AUFGABEN ▸
1 > Beantworte anhand des Textauszugs:
(a) Wie oft treffen sich die Ehrenamtlichen der Nachbarschaftshilfe?
(b) Was ist anders als bei Sozialstationen für die Inanspruchnahme der Unterstützung nicht erforderlich?
(c) Wie heißt das Netzwerk, mit dem die Gruppe in Schifferstadt unter anderem vernetzt ist?
2 > Schreib aus dem Textauszug alles von „Die Nachbarschaftshilfe Schifferstadt“ bis hinunter zu „Pflegeversicherung beanspruchen können.“ ab.

TEXTAUSZUG ▸
In vielen Jahren hat er selbst unzählige Begegnungen erlebt, die ihm nahegegangen sind. Besonders erinnert er sich an die Begleitung eines blinden Mannes, mit dem sich über Jahre eine enge Freundschaft entwickelte. Auch die Betreuung einer Frau mit psychischer Erkrankung, die er über Jahre lang begleitete, hat ihn geprägt.
„Wir entlasten mit unserem Engagement auch pflegende Angehörige“, erzählt Brechtel. „Und wenn jemand in einer finanziellen Notlage steckt, schauen wir, ob wir auch das unterstützen können.“ Innerhalb der Stadt Schifferstadt ist die Gruppe eng vernetzt mit dem Pflegestützpunkt, der Sozialstation, dem Seniorenbeirat, den Altersheimen sowie mit dem Netzwerk „Gegen Einsamkeit im Alter“.
Die Nachbarschaftshilfe Schifferstadt nimmt in Rheinland-Pfalz eine besondere Stellung ein: Sie ist die einzige ökumenische Initiative, die vollständig ehrenamtlich und kostenlos arbeitet. Anders als bei Sozialstationen ist für die Inanspruchnahme der Unterstützung kein Pflegegrad erforderlich. Dadurch können auch Menschen Hilfe erhalten, die keine Leistungen der Pflegeversicherung beanspruchen können.
Neben den praktischen Hilfen legt die Nachbarschaftshilfe großen Wert auf Gemeinschaft und gegenseitige Stärkung. Alle zwei Monate treffen sich die Ehrenamtlichen zum Austausch, zu Fortbildungen und zur Pflege des Miteinanders. Dazu gehören auch ein jährliches Dankesessen und gemeinsame Feiern. Dass die Gruppe ökumenisch aufgestellt ist, macht sie besonders: „Katholische und evangelische Christinnen und Christen arbeiten hier Hand in Hand. Wir leben, was uns verbindet“, sagt Brechtel. Für den 76-Jährigen ist ehrenamtliches Engagement auch eine persönliche Lebensaufgabe. „Ich habe gesehen, wie mein Vater über viele Jahre anderen geholfen hat. Das hat mich motiviert“, erzählt er. „Man sollte nicht bis zur Rente warten, um sich einzubringen. Wer anderen hilft, bekommt viel Liebe und Freude zurück.“
Der Nardini-Preis ist für das gesamte Team der Nachbarschaftshilfe eine große Anerkennung. Er zeigt, dass ihre Arbeit gesehen wird – und dass gelebte Menschlichkeit im Alltag einen bleibenden Unterschied macht.

DATEN ▸
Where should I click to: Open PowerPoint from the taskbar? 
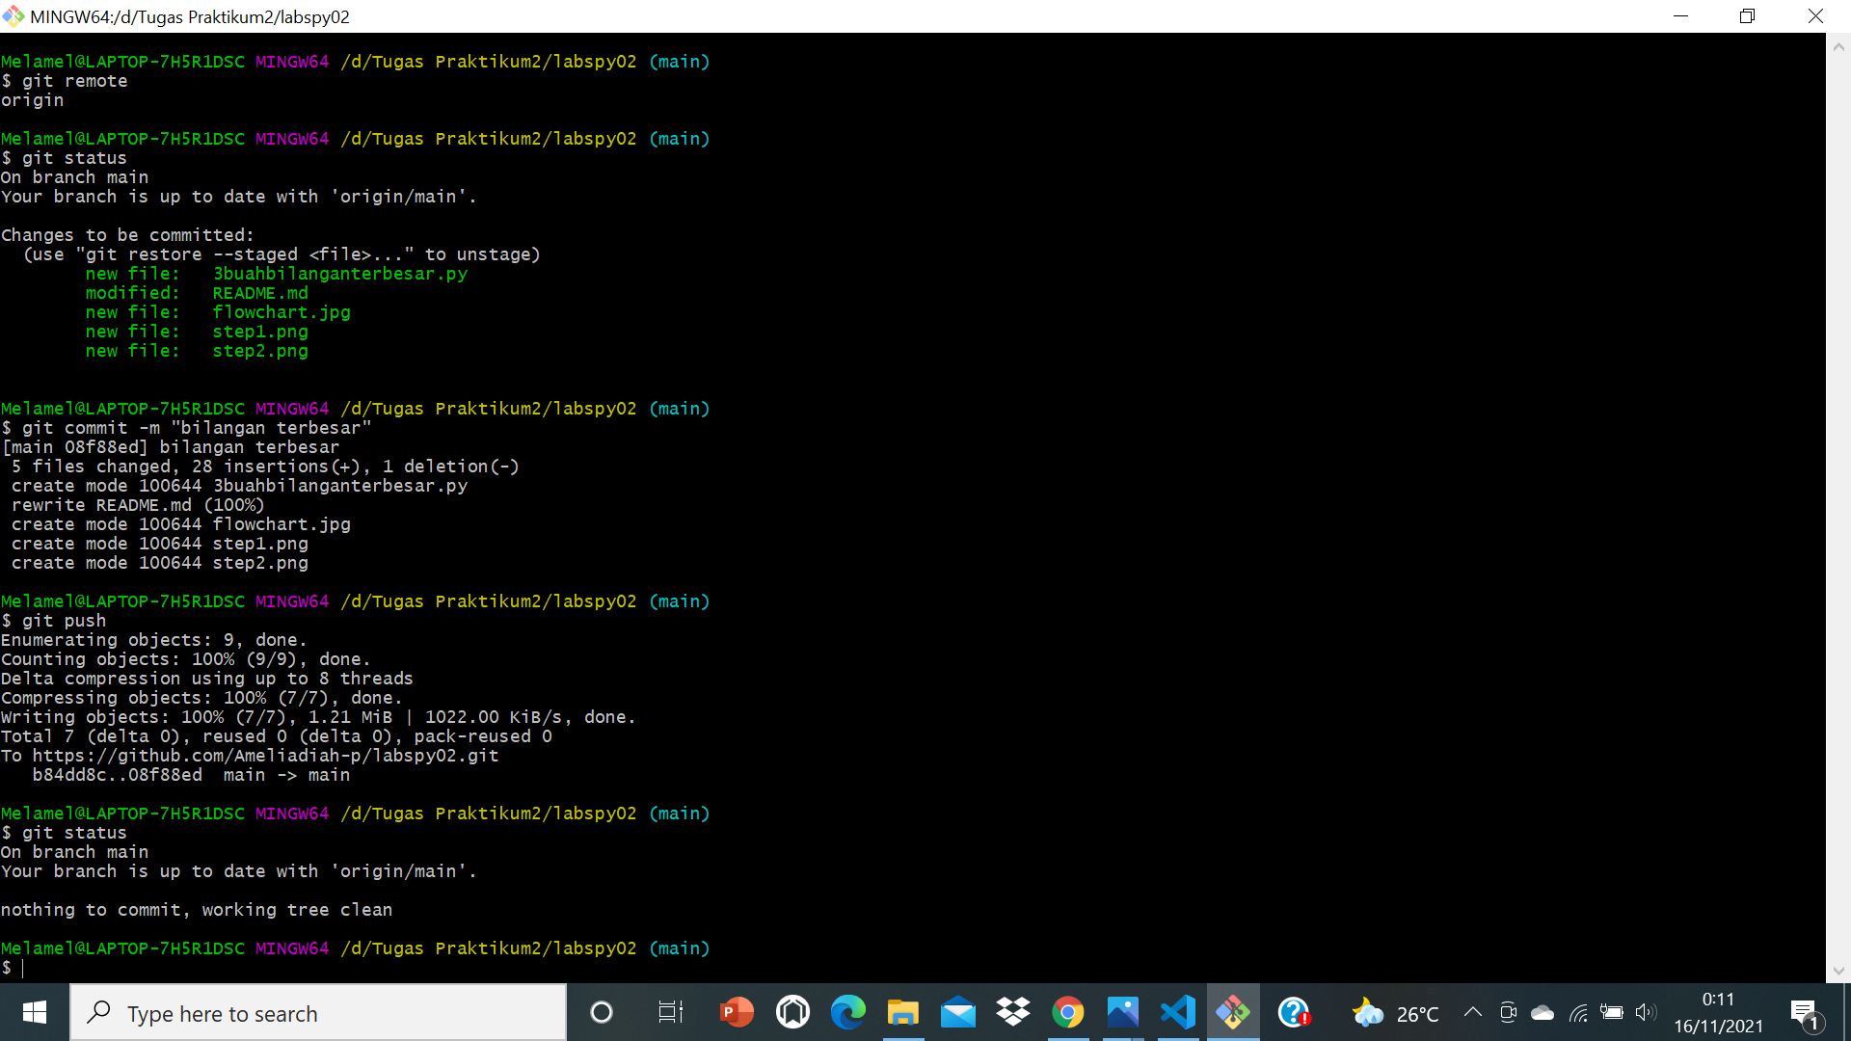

ERGEBNISSE DER REIHE NACH ▸
1 >
(a) Alle zwei Monate.
(b) Ein Pflegegrad.
(c) „Gegen Einsamkeit im Alter“.

2 >
Die Nachbarschaftshilfe Schifferstadt nimmt in Rheinland-Pfalz eine besondere Stellung ein: Sie ist die einzige ökumenische Initiative, die vollständig ehrenamtlich und kostenlos arbeitet. Anders als bei Sozialstationen ist für die Inanspruchnahme der Unterstützung kein Pflegegrad erforderlich. Dadurch können auch Menschen Hilfe erhalten, die keine Leistungen der Pflegeversicherung beanspruchen können.